Deine Aufgaben:
1 > Bei welcher Einrichtung arbeitet der Meteorologe Roland Roth laut dem Zeitungsartikel über Pollen und Corona?
2 > Gib aus dem Zeitungsartikel über Pollen und Corona den Abschnitt wortgetreu wieder, der mit den Worten „Schwäbische Zeitung (Sigmaringen)“ beginnt und mit „Fachleute und Betroffene?“ endet.

Vorliegender Text:
• • • • •

Schwäbische Zeitung (Sigmaringen)
Pollen und Corona – gefährliche Mischung?
Die „Schwäbische Zeitung“hat mit Experten und Betroffenen gesprochen
RAVENSBURG - Eine Woche Sonne und frühlingshafte Temperaturen haben die Vegetation Ende Februar aus dem Winterschlaf erwachen lassen. Pollenflug trifft 2021 auf Mutationen der Corona-Viren – was sagen Fachleute und Betroffene?
Laut Meteorologe Roland Roth von der Wetterwarte Süd komme der Frühling dieses Jahr nicht besonders früh. Letztes Jahr sei vielmehr der Winter ausgefallen. Die Schneeglöckchen blühten teilweise schon im Januar. Der diesjährige Frühling erfolge jedoch im Zeitraffer: von Minusgraden ging es in der letzten Februarwoche auf bis zu 20 Grad tagsüber. Noch nie zuvor habe es im Februar eine ganze Woche mit so hohen Temperaturen gegeben, so der Wetterexperte. Dazu komme, dass der Boden gut durchfeuchtet sei, die Frühblüher also beste Bedingungen haben. Aktuell sind vor allem Haselund Erlenpollen in der Luft, bald folgen Weidenpollen. Nach dem etwas kühleren Wochenende sollen die Temperaturen in den nächsten Tagen wieder steigen. Wie sich das Wetter weiter entwickelt, könne nicht sicher vorhergesagt werden, erklärt Roth, momentan sei jedoch kein Spätwintereinbruch in Sicht, der für eine Pollenflugpause sorgen könnte. Der in den letzten Wochen öfter vorgekommene Saharastaub beeinflusse den Pollenflug nicht, auch die Allergien werden dadurch weder verstärkt noch anderswie beeinflusst, erklärt Roth. Der Saharastaub in unserer Gegend sei übrigens kein neues Phänomen und habe nichts mit der Klimaveränderung zu tun.

• • • • •

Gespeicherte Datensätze
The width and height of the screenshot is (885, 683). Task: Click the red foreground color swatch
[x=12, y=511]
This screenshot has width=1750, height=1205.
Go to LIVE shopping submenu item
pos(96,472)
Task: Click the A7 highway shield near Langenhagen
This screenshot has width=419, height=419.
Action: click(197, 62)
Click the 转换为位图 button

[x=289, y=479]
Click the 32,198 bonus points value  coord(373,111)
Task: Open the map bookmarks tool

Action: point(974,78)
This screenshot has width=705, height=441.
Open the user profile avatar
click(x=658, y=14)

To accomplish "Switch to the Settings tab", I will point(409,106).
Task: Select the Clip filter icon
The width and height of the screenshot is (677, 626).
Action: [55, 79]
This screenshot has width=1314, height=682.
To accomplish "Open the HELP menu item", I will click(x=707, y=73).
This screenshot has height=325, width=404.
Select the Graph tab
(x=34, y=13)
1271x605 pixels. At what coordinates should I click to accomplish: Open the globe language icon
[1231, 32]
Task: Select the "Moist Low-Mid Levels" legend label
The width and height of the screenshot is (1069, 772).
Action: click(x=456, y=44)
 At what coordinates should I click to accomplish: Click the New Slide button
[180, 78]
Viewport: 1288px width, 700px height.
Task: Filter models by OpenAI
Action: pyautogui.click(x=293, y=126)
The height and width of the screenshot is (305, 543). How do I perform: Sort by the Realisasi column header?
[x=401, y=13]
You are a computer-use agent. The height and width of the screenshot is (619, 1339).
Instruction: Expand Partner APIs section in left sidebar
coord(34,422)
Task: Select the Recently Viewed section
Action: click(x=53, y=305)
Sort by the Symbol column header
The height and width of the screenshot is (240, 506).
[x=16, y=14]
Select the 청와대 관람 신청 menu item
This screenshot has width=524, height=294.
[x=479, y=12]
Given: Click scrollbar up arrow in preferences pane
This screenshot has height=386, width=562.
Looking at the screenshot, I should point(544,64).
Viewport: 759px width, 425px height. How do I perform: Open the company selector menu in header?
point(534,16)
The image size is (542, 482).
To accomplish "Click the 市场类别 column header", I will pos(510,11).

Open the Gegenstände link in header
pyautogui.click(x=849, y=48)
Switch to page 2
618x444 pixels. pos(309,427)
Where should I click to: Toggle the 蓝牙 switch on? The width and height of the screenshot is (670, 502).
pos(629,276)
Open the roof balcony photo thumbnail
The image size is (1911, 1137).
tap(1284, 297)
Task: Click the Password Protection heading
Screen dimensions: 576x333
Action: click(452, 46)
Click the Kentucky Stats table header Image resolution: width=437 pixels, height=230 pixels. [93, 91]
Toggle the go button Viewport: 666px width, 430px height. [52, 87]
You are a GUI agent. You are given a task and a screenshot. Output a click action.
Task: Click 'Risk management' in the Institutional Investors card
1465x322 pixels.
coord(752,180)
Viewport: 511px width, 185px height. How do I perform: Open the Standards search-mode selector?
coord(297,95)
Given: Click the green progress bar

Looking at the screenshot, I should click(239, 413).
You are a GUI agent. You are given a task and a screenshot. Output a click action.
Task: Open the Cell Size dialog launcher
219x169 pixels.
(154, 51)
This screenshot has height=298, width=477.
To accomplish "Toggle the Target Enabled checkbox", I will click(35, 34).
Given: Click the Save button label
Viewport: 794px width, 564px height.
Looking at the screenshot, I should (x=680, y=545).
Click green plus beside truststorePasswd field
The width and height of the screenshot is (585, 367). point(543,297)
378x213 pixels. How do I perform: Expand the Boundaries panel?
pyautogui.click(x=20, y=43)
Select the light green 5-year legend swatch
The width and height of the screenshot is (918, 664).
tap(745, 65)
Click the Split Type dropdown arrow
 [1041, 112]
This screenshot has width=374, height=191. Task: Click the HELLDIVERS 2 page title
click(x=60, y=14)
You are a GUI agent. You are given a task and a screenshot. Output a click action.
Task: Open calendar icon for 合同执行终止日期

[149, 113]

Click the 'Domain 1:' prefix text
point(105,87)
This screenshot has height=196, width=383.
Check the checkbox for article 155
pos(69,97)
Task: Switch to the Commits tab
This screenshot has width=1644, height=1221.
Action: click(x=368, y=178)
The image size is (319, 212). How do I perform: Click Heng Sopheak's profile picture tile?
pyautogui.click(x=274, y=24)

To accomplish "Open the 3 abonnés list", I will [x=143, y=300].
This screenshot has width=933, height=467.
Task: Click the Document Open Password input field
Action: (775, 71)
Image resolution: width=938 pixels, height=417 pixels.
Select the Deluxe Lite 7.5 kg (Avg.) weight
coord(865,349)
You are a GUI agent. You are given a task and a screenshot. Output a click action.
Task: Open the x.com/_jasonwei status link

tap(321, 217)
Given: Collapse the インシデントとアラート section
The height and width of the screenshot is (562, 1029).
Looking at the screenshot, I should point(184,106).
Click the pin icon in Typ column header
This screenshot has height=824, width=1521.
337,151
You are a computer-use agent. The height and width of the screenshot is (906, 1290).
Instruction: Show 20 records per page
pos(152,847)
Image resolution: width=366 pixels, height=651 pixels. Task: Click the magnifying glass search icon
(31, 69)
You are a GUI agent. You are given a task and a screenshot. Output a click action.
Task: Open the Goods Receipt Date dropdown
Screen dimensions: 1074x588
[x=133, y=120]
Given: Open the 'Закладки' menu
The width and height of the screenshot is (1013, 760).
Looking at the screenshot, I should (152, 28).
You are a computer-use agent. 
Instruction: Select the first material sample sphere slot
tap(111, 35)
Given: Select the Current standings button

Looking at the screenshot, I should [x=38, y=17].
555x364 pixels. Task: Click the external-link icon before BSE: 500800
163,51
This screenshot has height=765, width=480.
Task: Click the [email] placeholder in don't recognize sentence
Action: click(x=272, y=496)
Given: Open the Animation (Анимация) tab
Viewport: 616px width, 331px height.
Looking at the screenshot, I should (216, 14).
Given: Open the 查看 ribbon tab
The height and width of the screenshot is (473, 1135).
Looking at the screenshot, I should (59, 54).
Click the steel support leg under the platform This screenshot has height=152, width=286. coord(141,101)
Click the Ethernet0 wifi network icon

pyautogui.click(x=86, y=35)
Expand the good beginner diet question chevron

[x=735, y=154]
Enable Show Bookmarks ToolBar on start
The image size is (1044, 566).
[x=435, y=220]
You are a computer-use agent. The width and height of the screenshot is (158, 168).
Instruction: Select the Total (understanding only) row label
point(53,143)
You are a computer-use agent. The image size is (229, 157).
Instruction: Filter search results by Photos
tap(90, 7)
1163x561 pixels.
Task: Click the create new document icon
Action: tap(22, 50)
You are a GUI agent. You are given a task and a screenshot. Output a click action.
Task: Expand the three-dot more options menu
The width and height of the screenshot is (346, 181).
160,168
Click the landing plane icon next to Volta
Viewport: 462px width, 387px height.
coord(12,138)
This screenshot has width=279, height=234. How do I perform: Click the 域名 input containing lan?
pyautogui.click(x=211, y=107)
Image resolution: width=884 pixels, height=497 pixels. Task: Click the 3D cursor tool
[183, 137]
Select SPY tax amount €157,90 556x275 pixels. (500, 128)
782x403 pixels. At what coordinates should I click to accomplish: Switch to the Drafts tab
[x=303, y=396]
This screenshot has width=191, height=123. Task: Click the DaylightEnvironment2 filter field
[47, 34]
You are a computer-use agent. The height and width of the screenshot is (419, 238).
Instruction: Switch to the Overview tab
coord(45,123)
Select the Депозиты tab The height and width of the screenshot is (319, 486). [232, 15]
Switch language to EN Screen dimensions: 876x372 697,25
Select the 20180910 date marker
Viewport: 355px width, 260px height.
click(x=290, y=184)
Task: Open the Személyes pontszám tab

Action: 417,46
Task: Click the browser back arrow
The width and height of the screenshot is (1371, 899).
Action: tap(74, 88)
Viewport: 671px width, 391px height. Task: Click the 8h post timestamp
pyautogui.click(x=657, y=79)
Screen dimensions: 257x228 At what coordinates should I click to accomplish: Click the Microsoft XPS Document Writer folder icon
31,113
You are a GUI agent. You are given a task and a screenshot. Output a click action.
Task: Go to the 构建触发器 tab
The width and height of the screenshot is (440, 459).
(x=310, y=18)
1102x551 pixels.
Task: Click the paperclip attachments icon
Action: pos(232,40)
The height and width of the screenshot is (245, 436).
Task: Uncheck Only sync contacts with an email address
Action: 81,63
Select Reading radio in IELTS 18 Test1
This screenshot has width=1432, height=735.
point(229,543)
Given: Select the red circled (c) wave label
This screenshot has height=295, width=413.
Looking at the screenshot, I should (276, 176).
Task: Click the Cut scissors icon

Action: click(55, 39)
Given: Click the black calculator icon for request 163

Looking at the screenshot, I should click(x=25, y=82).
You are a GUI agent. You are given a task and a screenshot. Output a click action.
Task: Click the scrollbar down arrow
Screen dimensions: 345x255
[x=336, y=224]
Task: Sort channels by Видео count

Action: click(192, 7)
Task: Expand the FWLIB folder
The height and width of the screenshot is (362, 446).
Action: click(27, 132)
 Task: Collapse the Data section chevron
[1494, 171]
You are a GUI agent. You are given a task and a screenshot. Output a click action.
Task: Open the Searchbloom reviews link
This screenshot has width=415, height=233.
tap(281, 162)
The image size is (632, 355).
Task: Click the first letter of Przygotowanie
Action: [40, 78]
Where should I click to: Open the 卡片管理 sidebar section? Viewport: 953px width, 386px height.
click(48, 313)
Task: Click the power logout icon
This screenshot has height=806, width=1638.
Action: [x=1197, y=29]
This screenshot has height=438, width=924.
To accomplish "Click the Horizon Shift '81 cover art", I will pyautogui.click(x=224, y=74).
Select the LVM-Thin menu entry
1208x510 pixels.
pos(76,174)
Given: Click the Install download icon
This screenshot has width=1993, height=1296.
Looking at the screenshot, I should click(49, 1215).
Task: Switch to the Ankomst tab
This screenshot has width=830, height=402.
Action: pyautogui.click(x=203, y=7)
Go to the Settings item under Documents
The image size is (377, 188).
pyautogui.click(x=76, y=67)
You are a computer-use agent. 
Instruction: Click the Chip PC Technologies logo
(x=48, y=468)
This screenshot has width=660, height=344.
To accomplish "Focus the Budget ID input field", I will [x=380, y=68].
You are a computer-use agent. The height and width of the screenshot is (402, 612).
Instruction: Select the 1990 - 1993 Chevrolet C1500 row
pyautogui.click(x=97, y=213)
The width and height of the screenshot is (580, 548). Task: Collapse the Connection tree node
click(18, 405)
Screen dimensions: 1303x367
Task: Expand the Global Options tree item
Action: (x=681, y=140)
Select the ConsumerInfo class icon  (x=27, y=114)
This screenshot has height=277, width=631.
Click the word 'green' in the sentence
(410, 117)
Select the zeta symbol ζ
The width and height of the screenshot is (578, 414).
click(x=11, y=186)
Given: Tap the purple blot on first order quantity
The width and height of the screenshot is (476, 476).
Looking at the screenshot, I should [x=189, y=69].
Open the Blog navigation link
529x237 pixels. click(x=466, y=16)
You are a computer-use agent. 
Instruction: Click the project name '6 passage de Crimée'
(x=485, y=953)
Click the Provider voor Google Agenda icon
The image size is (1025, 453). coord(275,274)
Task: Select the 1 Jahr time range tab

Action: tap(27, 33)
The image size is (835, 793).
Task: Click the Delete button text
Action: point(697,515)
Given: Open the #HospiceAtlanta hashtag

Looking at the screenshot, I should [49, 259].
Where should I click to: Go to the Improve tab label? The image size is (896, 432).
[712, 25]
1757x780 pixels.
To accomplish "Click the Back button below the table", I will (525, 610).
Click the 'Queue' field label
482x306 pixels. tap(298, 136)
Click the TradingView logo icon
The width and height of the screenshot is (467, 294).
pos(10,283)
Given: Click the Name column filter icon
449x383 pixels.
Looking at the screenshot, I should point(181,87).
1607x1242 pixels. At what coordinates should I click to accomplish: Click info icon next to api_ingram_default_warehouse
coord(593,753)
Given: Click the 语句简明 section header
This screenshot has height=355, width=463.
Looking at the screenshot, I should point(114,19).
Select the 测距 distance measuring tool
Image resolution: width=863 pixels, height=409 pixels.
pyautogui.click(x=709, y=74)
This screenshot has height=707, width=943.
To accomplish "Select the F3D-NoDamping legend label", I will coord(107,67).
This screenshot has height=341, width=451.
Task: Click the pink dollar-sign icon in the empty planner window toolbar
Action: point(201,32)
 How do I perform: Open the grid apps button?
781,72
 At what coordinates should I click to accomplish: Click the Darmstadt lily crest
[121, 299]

• • • • •

Lösungen:
1 > Bei der Wetterwarte Süd.

2 >
Schwäbische Zeitung (Sigmaringen)
Pollen und Corona – gefährliche Mischung?
Die „Schwäbische Zeitung“hat mit Experten und Betroffenen gesprochen
RAVENSBURG - Eine Woche Sonne und frühlingshafte Temperaturen haben die Vegetation Ende Februar aus dem Winterschlaf erwachen lassen. Pollenflug trifft 2021 auf Mutationen der Corona-Viren – was sagen Fachleute und Betroffene?